Adrian Adams (1945-2000)
Texte intégral
Adrian Adams est morte le 2 août dernier dans un accident de voiture, non loin de Kungani, alors qu’elle allait à Dakar présenter son dernier écrit : Quel avenir pour la vallée ? Le lendemain, de toute la vallée du fleuve Sénégal, les Soninké sont venus en foule rendre un dernier hommage à celle qui leur léguait à la fois son message et sa vie.
Elle est morte au moment où ses idées sur le « développement paysan » obtenaient enfin une audience officielle, alors que, pendant de longues années, la conception dirigiste du « développement administratif » avait multiplié les fonctionnaires pour encadrer les paysans jugés trop ignorants. La terre avait été nationalisée ; le droit foncier local était méconnu ; à défaut de cadastre, il a fallu qu’Adrian Adams dresse le parcellaire des environs de Kungani. Une société d’État chargée des grands travaux distribuait aux paysans des « parcelles individuelles » sans tenir compte des structures sociales liées à l’occupation du sol. Cette institution amenait les cultivateurs à se couvrir de dettes pour payer engrais et semences dont elle était le fournisseur au service d’un plan qui imposait la culture du riz et autres produits destinés à l’alimentation des villes sans se préoccuper des cultures vivrières dont se nourrissaient les villageois, de sorte que l’asservissement par la dette devenait le seul avenir promis à une population composée de vieux et d’enfants sans père, car une forte émigration économique avait conduit beaucoup d’hommes en France.

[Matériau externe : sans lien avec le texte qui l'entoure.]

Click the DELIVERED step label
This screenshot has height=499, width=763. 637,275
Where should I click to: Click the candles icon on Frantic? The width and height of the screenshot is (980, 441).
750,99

Le village n’avait pas d’institution municipale semblable à celle que connaissent depuis plusieurs siècles les communes d’Europe. D’après la loi sénégalaise sur le régime domanial, l’État garde la maîtrise du foncier, ce qui facilite la conception étatique du développement.
Développer quoi et pour qui ? demandait Adrian Adams. Pendant des années, elle fut politiquement suspecte, accusée d’hostilité au gouvernement, alors qu’elle n’avait aucune préoccupation de ce genre. Elle voulait seulement attirer l’attention des autorités sur une évidence : « Il y a des gens vivant ici. » « Il y a ici des gens vivants. » Au cours des dernières années, le gouvernement sénégalais a redécouvert l’existence de ce qui fut longtemps nommé « l’économie informelle » ou populaire, celle que pratiquaient au jour le jour ces mêmes gens. On lui reconnaît aujourd’hui une existence légale. C’est ce que souhaitaient Adrian Adams et Jaabe Sow (Diabé Sow), le fondateur de la Fédération paysanne dont il sera question plus loin. C’est de là qu’il fallait partir pour aller plus avant ; il fallait d’abord aider les villageois à devenir les acteurs de leur propre développement.
Le problème n’était pas seulement économique. Et, par exemple, les instituteurs qui avaient été nommés à Kungani (Kounghany) ne comprenaient pas le soninké. Les enfants apprenaient par coeur des formules en français. À la fin de leurs études ils pouvaient lire le journal sans en comprendre un mot. Ainsi, dans tous les domaines — intellectuel, moral, économique — le présent était vide. Entre des coutumes ancestrales qui se désagrègent et un avenir de prolétaires administrés, il n’y avait pour les Soninké qu’un présent désaffecté, un fait brut et sans âme.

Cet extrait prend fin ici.